This misperception may be caused by librarians’ desire to create rules and procedures to combat what are really behavioral issues instead of taking direct action. Just this week, a former library director told us about a situation she witnessed where staff wanted to remove from in front of the library a couch used by many patrons–moms reading to kids, older users waiting for rides–because one person who came in every day slept on it.

Enforcing the rules
Instead of removing the couch, the staff could have asked the sleeping patron to respect the library’s policies and get up. When asked why they hadn’t done so, the librarian replied that many years ago, she’d been verbally harangued by a patron after trying to enforce a similar policy. Instead of confronting the problem, or others like it, staff failed to enforce already existing rules. They acted in a passive-aggressive manner.

In the past year, we’ve heard about libraries that are considering closing because of rowdy teens, and we’ve seen libraries respond to behavioral issues by blocking social network Internet sites. Taking away chairs or couches, blocking legal web sites, and creating more and more rules create an environment where confrontation becomes more likely, not less.

Act without fear
In a seemingly unrelated problem, getting new initiatives off the ground sometimes seems to need an act of God, simply because new services mean change. For some librarians, change represents the potential to fail. For others, it’s a fear of success, that a new service might be too popular and draw too many people.

What underlying theme flows through these things? Timidity. Whether it’s the staff member who wants to remove the couch to spite the sleeping man or the librarian who wants to shut out the teens because they’re having too much fun at the computers, the librarians are often too timid for their own good.

Missed opportunities
When Amazon rolled out customer-written book reviews, and Google became our customers’ search engine of choice, where were the library directors who should have been standing up and demanding similar features from our ILS vendors?

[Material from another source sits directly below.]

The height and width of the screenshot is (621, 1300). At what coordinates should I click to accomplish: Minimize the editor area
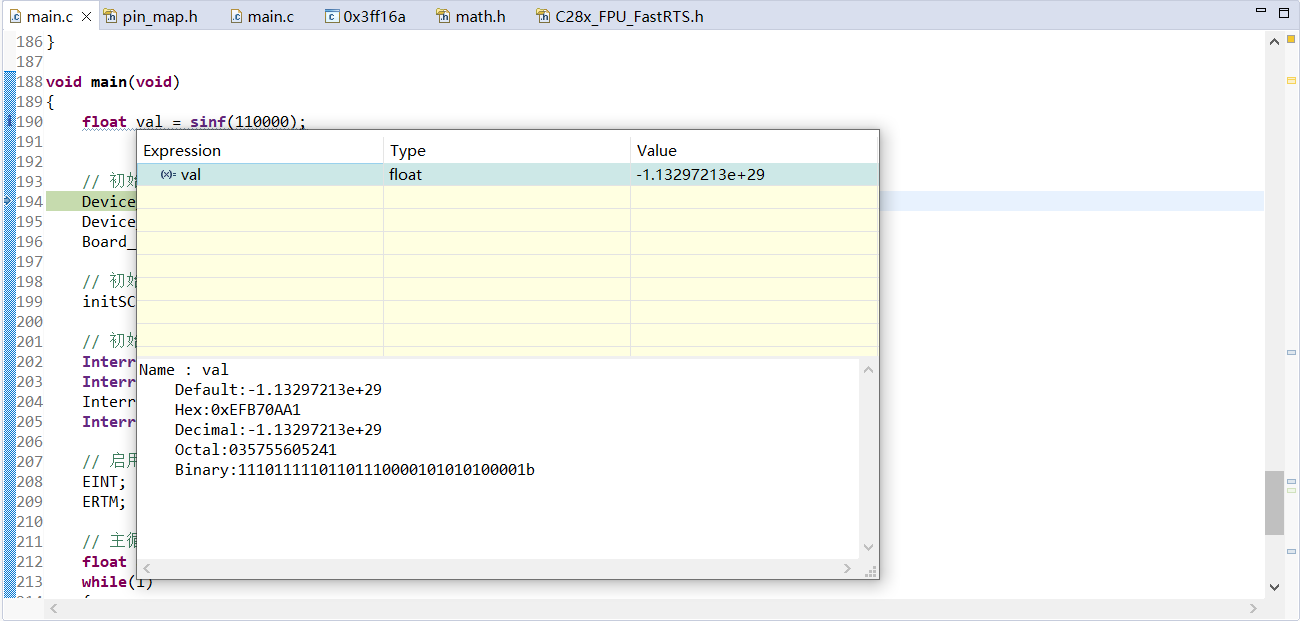pyautogui.click(x=1262, y=12)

When audiobook vendors gave us downloadable material that was incompatible with iPods, why did we roll over and buy it (at exorbitant prices) instead of declining the service and explaining to our taxpaying customers that we could not ethically spend that much money on a technology that only a very small fraction of our customer base even owned.

Working together
Yet this happens all the time. Our collective power is far greater than our individual power, yet we seem to be incapable of getting together and harnessing this strength to demand better products and services from our suppliers. How many times have librarians said XYZ company would never put up with this from its vendors?

And how many times have we looked at other companies’ services and equipment that seem so much more polished and refined than ours. We work individually and without centralization, so our vendors see thousands of weak buyers, unable to stand up and demand better quality. To be fair, library consortia address this need, often with great success.

Recent shifts toward open source collaboration [see “Evergreen: Your Homegrown ILS,” LJ 12/06, p. 38-41] and the vendor cooperation John Blyberg noted in “Always Pushing Information” [netConnect, Summer 2007, p. 2-4] spell out the promise of what could be achieved if we all work together.

Avoiding confrontation
How can we eradicate the theme of timidity that runs throughout our profession? How do we work to become stronger, prouder, and more willing to do our job of walking up to those loud or obnoxious persons and politely yet firmly telling them that they must either change their behavior or leave the library?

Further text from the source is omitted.